--- Data for processing ---
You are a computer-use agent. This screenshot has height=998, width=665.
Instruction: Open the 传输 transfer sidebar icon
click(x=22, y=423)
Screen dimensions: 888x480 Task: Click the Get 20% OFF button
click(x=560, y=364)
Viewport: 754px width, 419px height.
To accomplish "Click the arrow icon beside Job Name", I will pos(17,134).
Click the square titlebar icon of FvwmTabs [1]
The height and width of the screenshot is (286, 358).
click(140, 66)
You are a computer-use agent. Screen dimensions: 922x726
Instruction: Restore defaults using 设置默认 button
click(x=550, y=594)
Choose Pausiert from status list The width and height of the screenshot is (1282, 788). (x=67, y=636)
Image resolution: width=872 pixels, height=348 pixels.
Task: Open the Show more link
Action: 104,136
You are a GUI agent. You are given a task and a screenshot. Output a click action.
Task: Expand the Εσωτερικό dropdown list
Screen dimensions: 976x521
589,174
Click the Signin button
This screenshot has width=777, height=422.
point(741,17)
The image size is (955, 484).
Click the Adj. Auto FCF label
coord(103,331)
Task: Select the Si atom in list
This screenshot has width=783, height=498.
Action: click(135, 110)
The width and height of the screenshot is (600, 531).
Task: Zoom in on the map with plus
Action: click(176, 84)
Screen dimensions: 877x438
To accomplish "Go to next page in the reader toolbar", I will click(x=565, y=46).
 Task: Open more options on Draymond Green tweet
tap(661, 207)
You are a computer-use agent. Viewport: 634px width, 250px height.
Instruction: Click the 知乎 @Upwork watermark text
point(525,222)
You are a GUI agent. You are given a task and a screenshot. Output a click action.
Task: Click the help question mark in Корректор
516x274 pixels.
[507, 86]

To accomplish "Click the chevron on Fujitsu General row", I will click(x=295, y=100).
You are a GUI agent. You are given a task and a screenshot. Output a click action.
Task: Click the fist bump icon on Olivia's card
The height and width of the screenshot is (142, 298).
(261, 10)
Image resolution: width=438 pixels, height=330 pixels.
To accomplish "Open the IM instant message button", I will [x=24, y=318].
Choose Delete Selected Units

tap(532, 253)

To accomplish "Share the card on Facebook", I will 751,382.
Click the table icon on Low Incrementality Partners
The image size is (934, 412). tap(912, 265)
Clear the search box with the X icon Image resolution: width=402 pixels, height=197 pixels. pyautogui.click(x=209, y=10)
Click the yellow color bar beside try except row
---
## What to work on
Restate exactly, and only, every line from the one that contains "Clear the search" through the last line of the records.

## Reply
Clear the search box with the X icon Image resolution: width=402 pixels, height=197 pixels. pyautogui.click(x=209, y=10)
Click the yellow color bar beside try except row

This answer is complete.